* КОРОТКОЕ ЗАДАНИЕ
Сколько недель, согласно отрывку, священники читали Евангелие в комнате с катафалком?

* ОТРЫВОК
===============
Сознаюсь, что это было несколько дерзко, но надо себе представить, какое отвращение мне внушала подобная низость со стороны государя; кроме того, мой муж не пользовался доходами со своих имений, унаследованных им от отца, и, повинуясь своей сыновней почтительности и любви к матери, предоставлял их ей, несмотря на то что у самого было много долгов, а он довольствовался той сравнительно небольшой суммой, которую она присылала на наше содержание; меня пугала одна мысль увеличить денежные затруднения мужа, и это может служить оправданием моих смелых слов.
Государь не обиделся на меня и, по-прежнему принимая меня за упорного и, пожалуй, глупого ребенка (ему казалось, что он еще так недавно держал меня у купели), ответил мне какой-то плоской шуткой и разрешил не принимать участия в игре. Общество как в этот вечер, так и почти во все последующие состояло из двух братьев Нарышкиных с супругами, Измайлова с женой, графини Елизаветы, Мельгунова, Гудовича, Унгерна, адъютанта императора, графини Брюс и еще двух-трех лиц, которых я не помню. Все смотрели на меня с удивлением, и я слышала, как они говорили между собой: «Вот мужественная женщина!» (То же самое говорили по-немецки и голштинские генералы в Ораниенбауме, думая, что я не понимаю их языка.)
Остальное общество было в соседней комнате; когда я проходила через нее, мне казалось, что я попала на маскарад. На всех были другие мундиры и даже старик князь Трубецкой был затянут в мундир и в ботфортах со шпорами. Этот старый царедворец, никогда не бывший военным, захотел им сделаться в семьдесят лет. До самой смерти императрицы он лежал с распухшими до невероятных размеров ногами, а в день ее кончины побежал отдавать приказания офицерам Измайловского полка, куда он незадолго перед этим был назначен подполковником. Гвардейские полки играли значительную роль при дворе, так как составляли как бы часть дворцового штата. Они не ходили на войну; князь Трубецкой, занимая одно время и гражданскую должность, не исполнял своих обязанностей командира.
Все придворные и знатные городские дамы, соответственно чинам своих мужей, должны были поочередно дежурить в той комнате, где стоял катафалк; согласно нашим обрядам, в продолжение шести недель священники читали Евангелие[7]; комната была вся обтянута черной материей, кругом катафалка светилось множество свечей, что в связи с чтением Евангелия придавало ей особенно мрачный, величественный и торжественный вид. Императрица приходила почти каждый день и орошала слезами драгоценные останки своей тетки и благодетельницы. Ее горе привлекало к ней всех присутствующих. Петр III являлся крайне редко, и то только для того, чтобы шутить с дежурными дамами, подымать на смех духовных лиц и придираться к офицерам и унтер-офицерам по поводу их пряжек, галстуков или мундиров.
===============
* ДАННЫЕ
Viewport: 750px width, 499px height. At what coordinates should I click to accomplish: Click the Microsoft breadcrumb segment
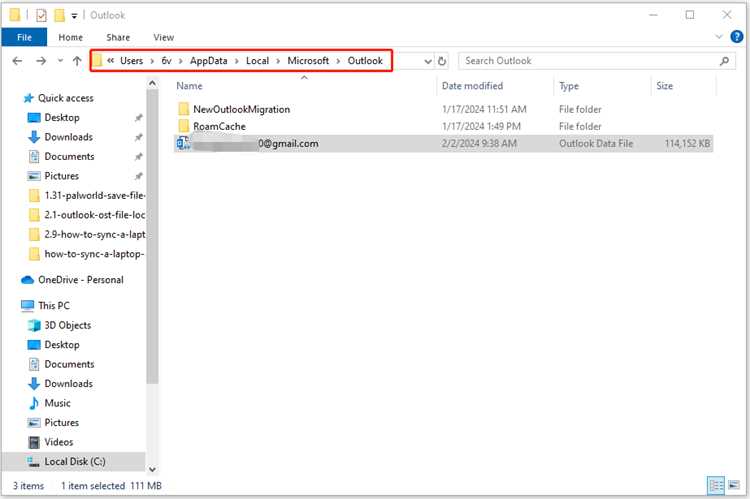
===============
* РЕШЕНИЕ
Шесть недель.